Estoy de acuerdo con la tesis de que dedicarse a escribir es indicio inequívoco de que algo no va bien, allá adentro. Quien está bien del todo no se dedica a escribir; se dedica a vivir. Y cuando tiene que escribir algo, redacta. Así no hay peligro. Escribir sí lo tiene. Aunque uno pretenda ser un escritor naturalista o “de observación“, al analizar siempre se abre un abismo insalvable entre el mundo y la persona.
En cuanto alguien dice “escribo cosas para mí, que nadie conoce“, detecto una debilidad, una oscuridad íntima. Algo, en efecto, no va bien. En la adolescencia parece que es común llevar ese tipo de cuadernos, cuando una señorita (en mayor proporción que los señoritos) anda a la búsqueda de su identidad. Luego, una vez “identificada”, la señorita suele abandonar la escritura como, entre sus páginas, se abandonan las flores secas. Quien escribe a partir de los veinte años suele guardar algo como para hacérselo mirar. Algo que desde luego no mejorará escribiendo porque, bajo la apariencia saludable de expresar de esa única forma lo que lleva dentro, se autoanalizará sin descanso y rebuscará sin horarios en el pasado, bajando en círculos por una interminable escalera de caracol. La superficie oxigenada queda cada vez más lejos. No es bueno.

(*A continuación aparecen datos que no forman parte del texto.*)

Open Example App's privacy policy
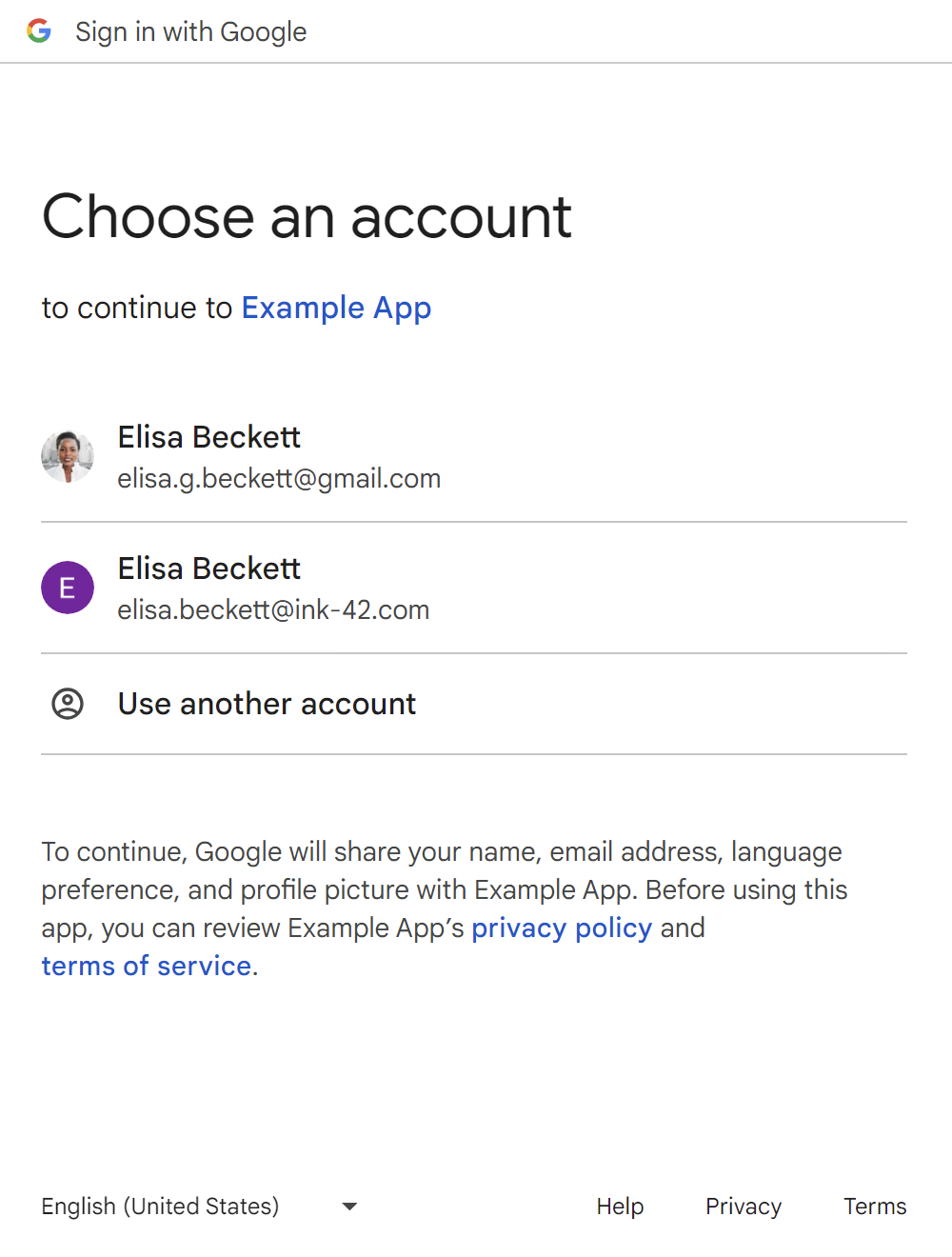 point(562,928)
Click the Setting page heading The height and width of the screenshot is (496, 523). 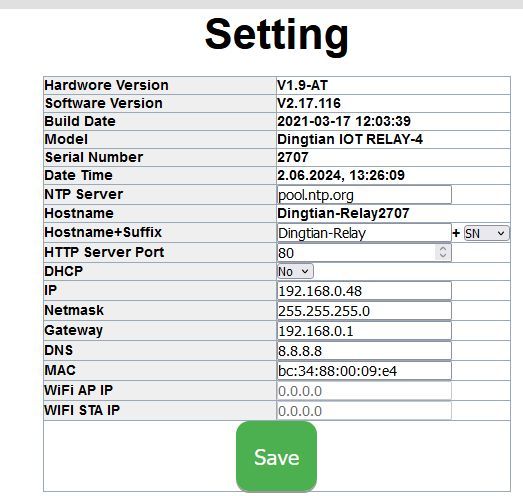277,35
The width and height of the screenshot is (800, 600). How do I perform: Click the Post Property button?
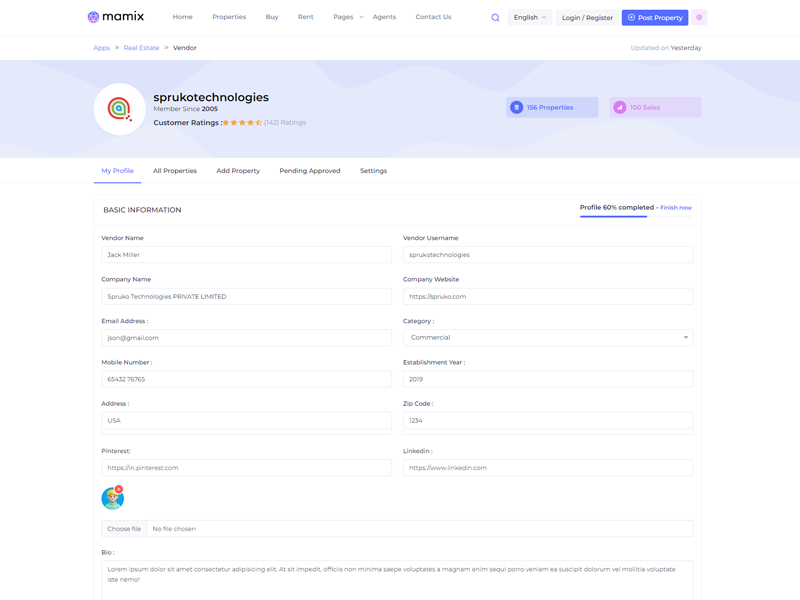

Llevado al extremo este asunto de que los escritores en principio son todos sospechosos, hay quien mantiene que hay que tener un punto de locura para crear arte extraordinario. Hay un célebre libro, “Locos egregios”, que desmiente esto, porque, viene a decir, los genios lo son a pesar de la locura. Cierto. Pero tengo la impresión de que también es gracias a que se han acercado a sus inmediaciones. La locura sirve para algo a condición de quedarse en las vísperas de caer en ella. Lo sublime está a dos lunas de camino hacia la locura. Es la estación término. Existe la tentación de seguir un poco más. De lo sublime a lo ridículo no hay un paso. De lo que hay un paso es de lo sublime al apagón total de la mente. El problema es acercarse demasiado. Porque entonces puede ocurrir lo que la adivinanza “zen“ japonesa, tan perturbadora a pesar de que invita a la “iluminación“: “¿Qué hacer cuando estás en lo más alto del mástil? Para avanzar hay que dar un paso en el vacío“. En el vacío… Nietzsche lo hizo, y, perdiendo la olla, perdió el genio. Lo de Guy de Maupassant, todo él insultante salud y genio, fue más conmovedor. La sífilis terciaria, por su vida de remero alegre frecuentador de prostitutas, acabó llegando a su cerebro. Al final de su vida nos dejó pequeños cuentos de terror indescriptible (“tengo miedo del miedo”) donde leemos, en tiempo real, cómo le abandona la razón. El loco, que puede disimular su estado en la vida exterior, siempre se delata en tus textos. Los textos de un loco tienen fuerza pero pierden progresivamente el estilo.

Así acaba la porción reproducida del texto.